1
La abuela Gertrudis murió de fiebre amarilla y la cremaron antes de la hora. Su vida se consumió en un humo blanco. Tía Angélica expiró en ultramar, de viaje a Grecia. La tiraron por la borda, envuelta en una sábana blanca y la tragó una suave espuma. El tío Sigfredo (a quien gustaban los lances caballerescos), perdió la vida con un buen tiro en la cabeza. Lo enterraron ahí mismo, porque ya no estaban permitidos estos arrojos. Y lo cubrieron con polvo de huesos, cerca de la curtiembre. Todos, todos, obituarios sin color.
2
Ese otoño murió mi hermano. Fue de los últimos sepelios con carruajes a caballo.

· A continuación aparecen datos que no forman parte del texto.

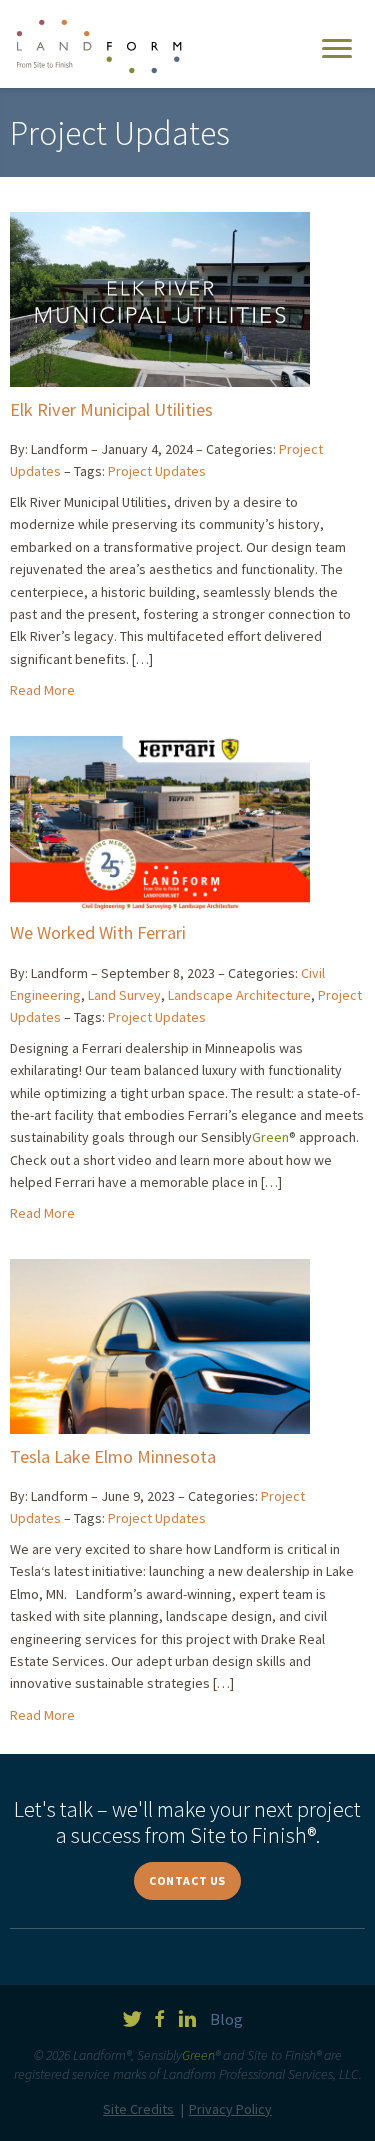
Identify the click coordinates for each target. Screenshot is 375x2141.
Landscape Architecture (239, 995)
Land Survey (124, 995)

Yo iba en uno de ellos, vencido por el cansancio. El coche se bamboleaba. De pronto una mano tomó la mía. Un crucifijo apareció entre mis dedos. Una flor blanca se deslizó sobre mis piernas. Un pañuelo abierto cayó a mis pies. Al regresar, busqué su carpeta de dibujos. En uno de los últimos, Miguel había compuesto una mano abierta, con un crucifijo y atrás, una flor blanca abrazada por un pañuelo…
3
Sepultaron al conde Enrico Stizzoli -auténtico personaje de Pirandello- en la bóveda familiar. En verdad, él pidió la tierra. Sus sobrinos eligieron en cambio el panteón, por aquello de la luz tamizada de los vitrales. Lo cierto es que, al poco tiempo, la bóveda de los Stizzoli comenzó a trepidar. Y un día o una noche, los vitrales se hicieron trizas. A la jornada siguiente exhuman sus restos y cavan la sepultura. (Los vitrales no han sido reparados, por si queda otra alma inquieta…).